Anthony’s work with EEI and on the UHP formed the new beginning that he had needed. This work opened new doors for him. He is appointed to the City of Berkeley Planning Commission and works on a series of local issues in which environmental health and job preservation appear to conflict; he shows himself a skilled negotiator and mediator, able to bridge inflamed disputes and work out mutually acceptable compromises. He attends the National People of Color Leadership Summit in Washington DC and drafts its “Principles of Environmental Justice” document. He works on issues of transportation justice, military base conversion, and similar issues.  He is appointed a Harvard Fellow.  He participates in the Bay Area Alliance for Sustainable Communities, working with the Association of Bay Area Governments (ABAG), Bay Area Council, Sierra Club, and others. He develops relationships with business leaders and elected officials in order to move his projects forward. But he still has not solved the tough question of how to build power in low-income communities.

After ten years at the helm of the UHP he grows restless with its local and regional scope. He looks for a way to spread the environmental justice message nationally. Along comes the Ford Foundation and offers him the position of heading its Metropolitan Sustainable Communities Initiative, with millions of dollars in grant money to spend. He accepts. In seven years at the foundation, he not only funds a broad range of projects, he works to start a national conversation and movement about environmental equity. With the resources of the Ford Foundation behind him, people listened.

In 2007, Anthony returns to Berkeley and, two years later, celebrates his 70th birthday. He continues to work on climate justice issues, builds projects and coalitions, continues to study and learn, participates in the burning civil- rights issues of the day, and writes his book. His concluding thoughts in his memoir are worth quoting:

“Civilization as we know it is in urgent need of a great shift in how we participate in the life of this planet … Our challenge is to refashion our social structures and our organization of space and infrastructure around the central ideal of maximizing justice and full-spectrum sustainability. The current era of development controlled by small groups of privileged elites seeking profit by using and discarding people and resources is nearing its end.”

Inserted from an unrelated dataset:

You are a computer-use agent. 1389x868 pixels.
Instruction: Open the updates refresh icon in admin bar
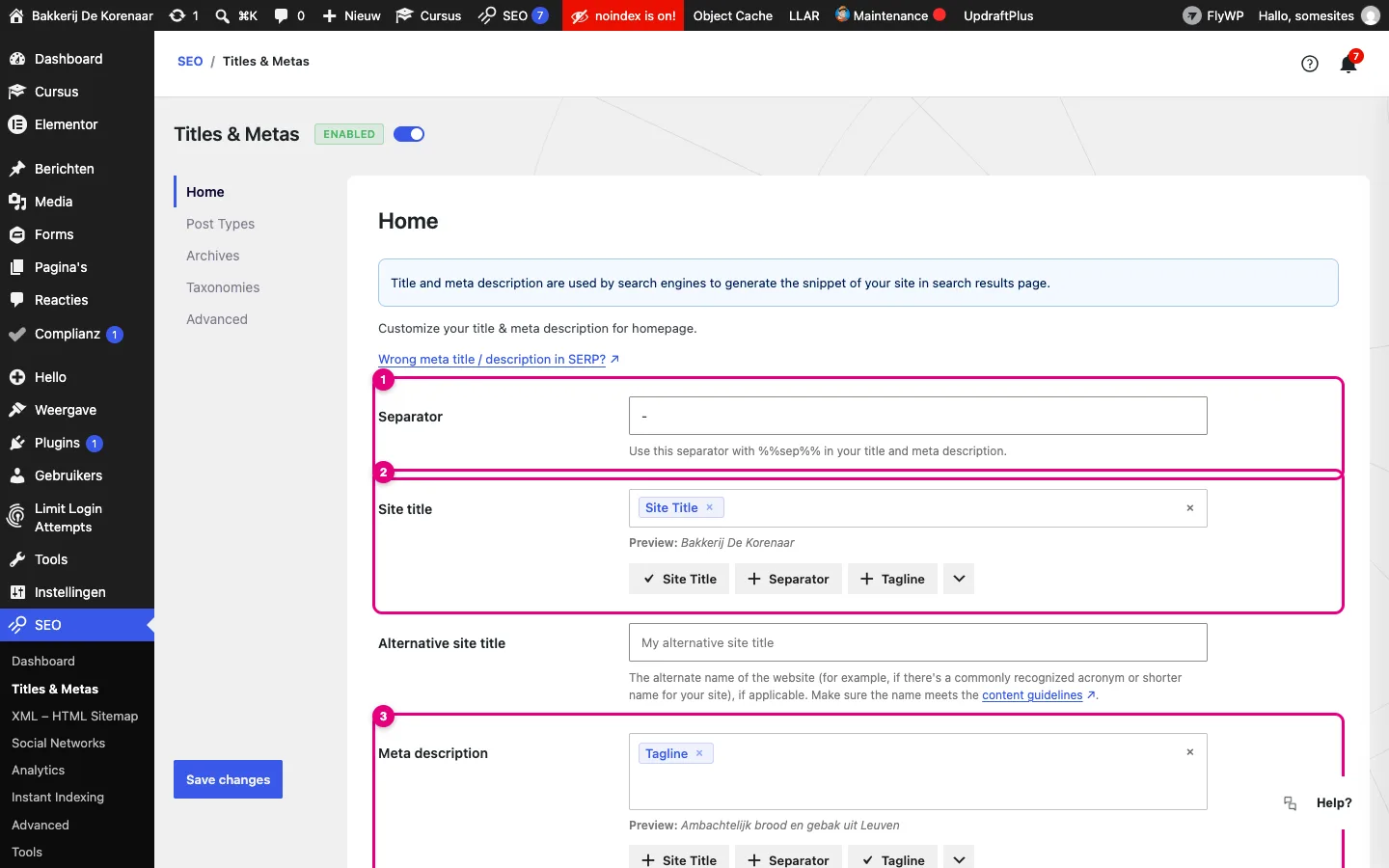pos(177,15)
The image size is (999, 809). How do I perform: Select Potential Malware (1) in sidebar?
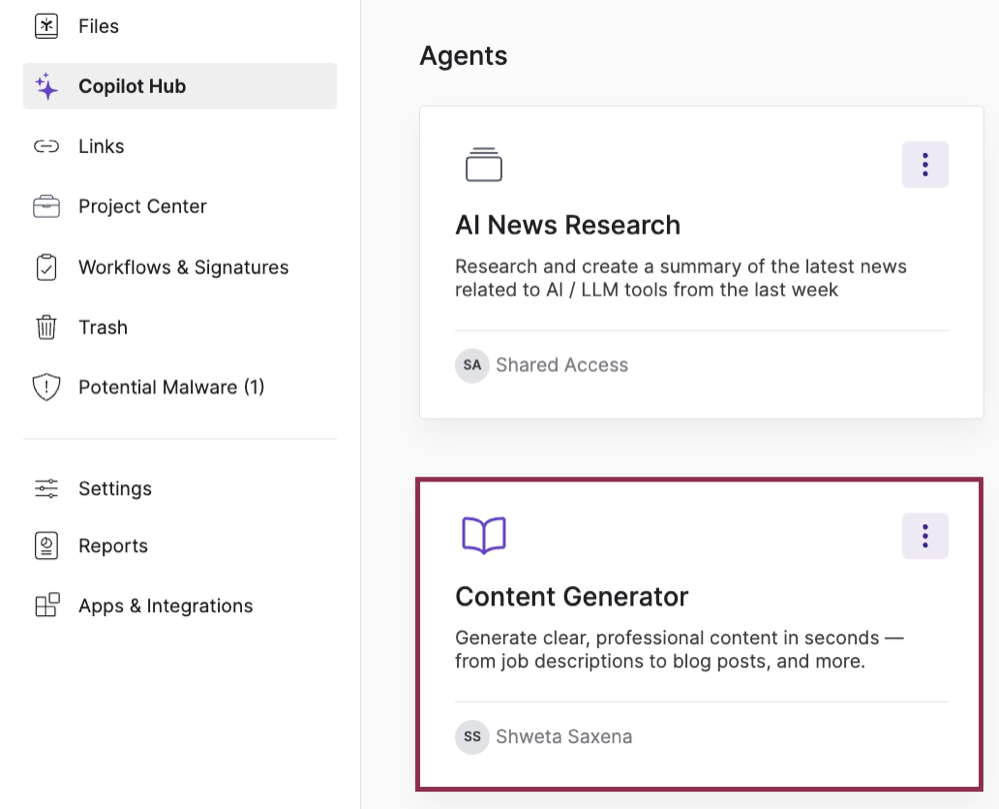(171, 388)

The Earth, the City, and the Hidden Narrative of Race rests on more than 300 bibliographic references and includes a detailed index. Yet the tone is conversational, often in the first person, filled with telling little narratives and illuminating anecdotes. It’s the story of a single life — a classic American story, in a way, about rising from humble origins by virtue of intelligence, courage and luck to a position of some fame and influence. But it’s also the story of the universe, the earth, original humanity, and the modern African diaspora, from centuries ago right down to this morning’s headlines.

Anthony delivers a rich legacy here to the younger generations, and also a large challenge, namely to augment the story with the hidden narratives of the indigenous people of the Americas, of pre-Columbian civilizations, of the early Asian and Arab worlds and their great achievements, among others, and, above all, the challenge of ways and means of refashioning the social structures, ending the rule of privileged elites, and achieving full-spectrum sustainability.